The multiplicity of human formins: Expression patterns in cells and tissues

Cytoskeleton (Hoboken). 2013 Aug;70(8):424-38. doi: 10.1002/cm.21113. Epub 2013 May 24.


Formins are actin-binding proteins conserved across species from plants to humans. The formin family is defined by their common formin homology (FH2) domains. The 15 distinct human formins are involved in a broad range of cellular functions, including cell adhesion, cytokinesis, cell polarity, and cell morphogenesis. Their commonality is actin polymerization activity inherent to FH2 domains.
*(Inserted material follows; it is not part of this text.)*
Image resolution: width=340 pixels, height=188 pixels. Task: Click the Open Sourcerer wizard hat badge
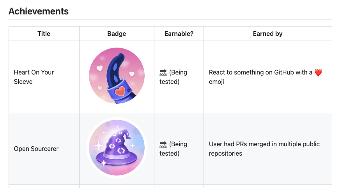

Although still requiring much study, biochemical activity of formins has been carefully described. In contrast, much less is known of their activities in complex living systems. With the diversity of the formin family and the actin structures that they affect, an extensive future of study beckons. In this study, we report the expression level of all 15 formins in 22 different human cell and tissue types using quantitative real-time PCR. Identification of major themes in formin expression and documentation of expression profiles should facilitate the cellular study of formins.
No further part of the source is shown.